Thursday , April 19 2018

Peru prez revamps cabinet to stem political crisis

epa06401778 Peruvian President Pedro Pablo Kuczynski (L), accompanied by the first vice president Martin Vizcarra (L) and the second vice president Mercedes Araoz (R), attends an impeachment hearing at the Congress, in Lima, Peru, 21 December 2017. Kuczynski has been accused of corruption by the opposition due to the relationship of his private company with the Brazilian firm Odebrecht. He has called to Congress members not to vote based on a lie: 'I am not a corrupt,' said starting the hearing.  EPA-EFE/ERNESTO ARIAS

Bloomberg

Peru’s President Pedro Pablo Kuczynski reshuffled his cabinet in a bid to breathe new life into his moribund government after his decision to free former autocrat Alberto Fujimori from jail sparked a wave of criticism.
Kuczynski swore in nine new ministers at the presidential palace in Lima. Cabinet Chief Mercedes Araoz and Finance Minister Claudia Cooper remain in their posts while Cayetana Aljovin moved to the Foreign Ministry after five months heading the
Energy and Mines Ministry.
The president’s decision to pardon Fujimori on health grounds on December 24, three days after he narrowly survived an impeachment effort by Congress amid corruption allegations, has increased the disarray in his 17-month old centrist government. A host of government officials including two ministers resigned while leftist parties are considering a fresh impeachment motion alleging the pardon is the result of a deal with a small group of lawmakers loyal to Fujimori and should be struck down by the courts.
“The last 30 days have probably been unprecedented in our political life,” Kuczynski said after the swearing in ceremony. “We’re going through tense times, but we should strive for understanding to return stability to the country.”

‘CONFRONTATION’ REMAINS
Opposition parties snubbed the president’s goal of forming a more politically diverse cabinet.
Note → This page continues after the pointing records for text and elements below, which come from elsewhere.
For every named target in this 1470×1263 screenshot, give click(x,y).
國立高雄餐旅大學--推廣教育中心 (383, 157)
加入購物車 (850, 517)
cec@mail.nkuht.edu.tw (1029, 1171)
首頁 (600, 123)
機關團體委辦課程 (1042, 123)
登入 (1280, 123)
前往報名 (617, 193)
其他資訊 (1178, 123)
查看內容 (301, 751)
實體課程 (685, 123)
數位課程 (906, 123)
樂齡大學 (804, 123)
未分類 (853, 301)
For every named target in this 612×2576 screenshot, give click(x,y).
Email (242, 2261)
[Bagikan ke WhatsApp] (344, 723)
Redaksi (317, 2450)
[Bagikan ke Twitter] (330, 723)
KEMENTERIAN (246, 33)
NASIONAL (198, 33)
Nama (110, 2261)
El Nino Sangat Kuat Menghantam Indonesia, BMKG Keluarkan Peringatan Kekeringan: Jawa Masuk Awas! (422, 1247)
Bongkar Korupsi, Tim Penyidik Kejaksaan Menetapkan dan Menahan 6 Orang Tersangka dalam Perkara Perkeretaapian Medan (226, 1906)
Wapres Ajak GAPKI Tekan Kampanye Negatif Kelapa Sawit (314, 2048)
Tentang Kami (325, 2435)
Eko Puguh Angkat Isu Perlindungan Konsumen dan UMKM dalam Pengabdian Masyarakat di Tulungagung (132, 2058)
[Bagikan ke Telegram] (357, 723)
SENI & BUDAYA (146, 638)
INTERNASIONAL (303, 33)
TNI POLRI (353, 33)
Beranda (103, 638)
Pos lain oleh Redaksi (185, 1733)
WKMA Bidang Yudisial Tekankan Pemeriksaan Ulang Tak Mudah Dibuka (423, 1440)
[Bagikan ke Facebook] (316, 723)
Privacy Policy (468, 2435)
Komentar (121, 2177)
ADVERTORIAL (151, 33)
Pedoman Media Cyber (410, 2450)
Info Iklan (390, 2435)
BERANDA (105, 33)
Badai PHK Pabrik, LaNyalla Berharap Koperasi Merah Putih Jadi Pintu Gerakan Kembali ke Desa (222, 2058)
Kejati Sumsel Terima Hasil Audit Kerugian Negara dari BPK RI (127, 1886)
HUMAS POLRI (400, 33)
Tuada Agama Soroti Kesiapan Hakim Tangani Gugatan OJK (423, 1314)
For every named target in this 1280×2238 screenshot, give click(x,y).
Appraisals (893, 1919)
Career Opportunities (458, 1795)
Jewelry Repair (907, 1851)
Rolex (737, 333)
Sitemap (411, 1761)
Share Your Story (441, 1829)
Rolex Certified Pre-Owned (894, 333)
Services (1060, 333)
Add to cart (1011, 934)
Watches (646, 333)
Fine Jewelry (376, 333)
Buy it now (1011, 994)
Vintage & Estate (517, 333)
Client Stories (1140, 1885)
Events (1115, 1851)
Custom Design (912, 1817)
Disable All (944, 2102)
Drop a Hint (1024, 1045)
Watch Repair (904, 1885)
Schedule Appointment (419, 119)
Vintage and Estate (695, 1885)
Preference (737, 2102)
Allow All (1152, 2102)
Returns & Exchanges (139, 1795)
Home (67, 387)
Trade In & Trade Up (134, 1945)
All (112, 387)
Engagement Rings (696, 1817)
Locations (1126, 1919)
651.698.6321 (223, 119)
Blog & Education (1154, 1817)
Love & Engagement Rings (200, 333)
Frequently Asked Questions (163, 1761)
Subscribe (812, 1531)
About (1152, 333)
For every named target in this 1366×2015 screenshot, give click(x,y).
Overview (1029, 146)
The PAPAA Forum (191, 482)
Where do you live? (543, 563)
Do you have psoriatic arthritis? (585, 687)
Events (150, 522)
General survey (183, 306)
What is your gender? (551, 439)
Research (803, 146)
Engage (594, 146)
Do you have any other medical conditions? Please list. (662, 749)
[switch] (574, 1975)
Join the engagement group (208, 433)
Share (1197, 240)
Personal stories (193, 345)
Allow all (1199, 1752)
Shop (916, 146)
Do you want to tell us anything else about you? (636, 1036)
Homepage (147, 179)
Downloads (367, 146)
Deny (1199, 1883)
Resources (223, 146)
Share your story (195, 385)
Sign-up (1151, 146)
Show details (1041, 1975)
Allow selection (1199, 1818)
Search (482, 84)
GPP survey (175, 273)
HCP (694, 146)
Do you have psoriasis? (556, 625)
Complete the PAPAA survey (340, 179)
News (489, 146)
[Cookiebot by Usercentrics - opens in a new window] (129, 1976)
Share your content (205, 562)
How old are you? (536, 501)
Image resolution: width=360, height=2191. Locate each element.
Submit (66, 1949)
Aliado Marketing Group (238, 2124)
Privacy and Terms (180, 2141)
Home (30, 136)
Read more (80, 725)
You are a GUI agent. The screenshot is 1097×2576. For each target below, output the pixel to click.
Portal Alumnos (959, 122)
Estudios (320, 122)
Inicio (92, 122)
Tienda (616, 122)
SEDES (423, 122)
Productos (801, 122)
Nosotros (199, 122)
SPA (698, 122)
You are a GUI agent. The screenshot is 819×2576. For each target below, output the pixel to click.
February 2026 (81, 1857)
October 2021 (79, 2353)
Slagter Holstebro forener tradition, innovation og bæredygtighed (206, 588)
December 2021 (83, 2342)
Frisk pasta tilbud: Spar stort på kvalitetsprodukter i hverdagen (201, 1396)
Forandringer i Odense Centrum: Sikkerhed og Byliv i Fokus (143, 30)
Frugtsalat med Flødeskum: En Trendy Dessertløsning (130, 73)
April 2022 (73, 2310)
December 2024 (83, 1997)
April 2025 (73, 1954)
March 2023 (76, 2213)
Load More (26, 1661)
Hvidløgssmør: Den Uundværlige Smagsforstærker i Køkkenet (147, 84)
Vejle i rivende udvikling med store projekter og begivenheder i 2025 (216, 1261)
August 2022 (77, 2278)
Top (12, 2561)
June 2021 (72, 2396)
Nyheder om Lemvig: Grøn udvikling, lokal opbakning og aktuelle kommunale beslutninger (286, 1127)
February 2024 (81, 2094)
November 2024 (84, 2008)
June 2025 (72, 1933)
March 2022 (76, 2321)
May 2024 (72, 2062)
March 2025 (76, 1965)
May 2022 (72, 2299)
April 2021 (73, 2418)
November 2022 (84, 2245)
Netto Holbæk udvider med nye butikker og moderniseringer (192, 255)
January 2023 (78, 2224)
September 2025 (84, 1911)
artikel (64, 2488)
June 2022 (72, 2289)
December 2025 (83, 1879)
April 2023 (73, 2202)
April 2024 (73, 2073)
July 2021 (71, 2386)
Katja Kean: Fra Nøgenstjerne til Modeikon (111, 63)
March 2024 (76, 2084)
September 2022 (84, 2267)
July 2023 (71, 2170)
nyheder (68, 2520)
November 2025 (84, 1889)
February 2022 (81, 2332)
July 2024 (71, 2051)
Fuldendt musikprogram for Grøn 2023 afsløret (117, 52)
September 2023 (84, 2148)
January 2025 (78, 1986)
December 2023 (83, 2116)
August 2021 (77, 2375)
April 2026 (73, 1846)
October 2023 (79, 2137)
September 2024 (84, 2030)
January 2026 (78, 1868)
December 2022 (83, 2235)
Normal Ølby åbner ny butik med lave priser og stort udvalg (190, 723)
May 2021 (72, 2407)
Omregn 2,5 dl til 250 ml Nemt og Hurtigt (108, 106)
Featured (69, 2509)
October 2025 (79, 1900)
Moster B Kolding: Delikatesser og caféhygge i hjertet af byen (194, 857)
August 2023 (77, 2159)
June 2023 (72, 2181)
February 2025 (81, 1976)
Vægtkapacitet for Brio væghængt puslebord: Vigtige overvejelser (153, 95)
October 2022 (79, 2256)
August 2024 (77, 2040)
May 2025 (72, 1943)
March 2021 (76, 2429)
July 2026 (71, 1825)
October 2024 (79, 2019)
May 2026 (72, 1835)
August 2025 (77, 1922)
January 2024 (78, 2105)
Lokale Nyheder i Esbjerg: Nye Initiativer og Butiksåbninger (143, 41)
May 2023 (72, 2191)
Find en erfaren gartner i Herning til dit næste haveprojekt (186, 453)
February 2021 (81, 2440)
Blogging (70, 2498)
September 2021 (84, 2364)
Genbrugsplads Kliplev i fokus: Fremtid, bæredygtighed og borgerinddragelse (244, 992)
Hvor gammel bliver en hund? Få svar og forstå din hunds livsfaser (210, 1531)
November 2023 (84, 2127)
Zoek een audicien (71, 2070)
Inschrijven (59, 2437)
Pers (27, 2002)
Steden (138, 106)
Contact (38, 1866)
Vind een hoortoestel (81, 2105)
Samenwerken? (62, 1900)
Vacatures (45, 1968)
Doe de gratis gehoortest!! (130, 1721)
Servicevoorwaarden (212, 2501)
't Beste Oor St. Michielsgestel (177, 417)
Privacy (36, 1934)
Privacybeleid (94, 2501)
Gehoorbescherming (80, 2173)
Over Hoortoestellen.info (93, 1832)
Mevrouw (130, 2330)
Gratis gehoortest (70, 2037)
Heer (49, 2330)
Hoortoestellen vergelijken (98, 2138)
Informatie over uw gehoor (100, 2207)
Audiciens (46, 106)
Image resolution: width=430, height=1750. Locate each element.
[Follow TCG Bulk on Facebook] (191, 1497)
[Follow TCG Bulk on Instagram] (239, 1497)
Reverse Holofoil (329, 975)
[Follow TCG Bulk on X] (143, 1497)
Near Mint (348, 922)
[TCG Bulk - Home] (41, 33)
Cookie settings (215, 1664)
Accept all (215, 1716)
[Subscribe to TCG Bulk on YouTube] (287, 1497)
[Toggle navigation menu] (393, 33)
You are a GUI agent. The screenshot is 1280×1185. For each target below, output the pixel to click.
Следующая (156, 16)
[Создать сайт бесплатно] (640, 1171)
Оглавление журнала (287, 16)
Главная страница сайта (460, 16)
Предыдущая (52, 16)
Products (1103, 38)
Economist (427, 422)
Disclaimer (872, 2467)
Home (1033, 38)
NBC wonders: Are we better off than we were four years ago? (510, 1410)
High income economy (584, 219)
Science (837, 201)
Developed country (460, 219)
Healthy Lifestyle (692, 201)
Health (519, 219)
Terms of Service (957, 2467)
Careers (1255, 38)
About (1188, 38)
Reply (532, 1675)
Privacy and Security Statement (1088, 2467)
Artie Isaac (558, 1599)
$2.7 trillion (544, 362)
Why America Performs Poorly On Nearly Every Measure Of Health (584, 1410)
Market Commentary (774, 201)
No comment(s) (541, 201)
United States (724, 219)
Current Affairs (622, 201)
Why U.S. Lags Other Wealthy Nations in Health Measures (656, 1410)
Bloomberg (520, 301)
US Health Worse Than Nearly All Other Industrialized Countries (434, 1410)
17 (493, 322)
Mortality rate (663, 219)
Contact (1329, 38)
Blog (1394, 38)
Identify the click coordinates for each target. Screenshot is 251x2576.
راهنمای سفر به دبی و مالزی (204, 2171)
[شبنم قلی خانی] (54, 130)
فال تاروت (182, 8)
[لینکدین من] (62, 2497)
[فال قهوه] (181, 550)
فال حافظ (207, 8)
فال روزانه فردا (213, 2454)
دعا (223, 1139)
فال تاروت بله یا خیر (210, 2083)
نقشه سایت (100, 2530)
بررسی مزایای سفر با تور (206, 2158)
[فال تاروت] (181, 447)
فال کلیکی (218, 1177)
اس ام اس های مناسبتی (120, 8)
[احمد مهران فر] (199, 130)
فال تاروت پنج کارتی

New Labor Minister Javier Barreda and Health Minister Abel Salinas were both expelled from the Apra party as punishment for joining Kuczynski’s cabinet, Canal N reported.
“However good the new cabinet might be, the problem of political confrontation in Peru is still there,” said Luis Benavente, director of Vox Populi, a Lima-based polling firm.
Three congressmen quit Kuczynski’s Peruvians for Change party after he pardoned Fujimori, leaving him with 15 lawmakers, out of a total 130 seats in the unicameral Congress. They allege that the president’s decision was politically motivated and that a pardon on health grounds is unwarranted. Peru’s largest trade union, the CGTP, will be among groups planning to march in Lima on January 11 in protest at the pardon.
With leftist lawmakers opposed to last month’s impeachment enraged by the pardon, his political future may rest in the hands of the Fujimori family. While Fujimori’s eldest daughter, Keiko, leads the largest party in Congress and sought Kuczynski’s removal, her effort was thwarted by a breakaway group of 10 lawmakers loyal to her father and led by his youngest son, Kenji.
The cabinet shake up is unlikely to be a lasting solution for the 79-year-old former investment banker who is mired in the country’s worst political crisis since Fujimori was forced out in 2000 amid a corruption scandal. The former strongman was convicted in 2009 for ordering two massacres by government-linked death squads and also received sentences for kidnapping, embezzlement and bribery.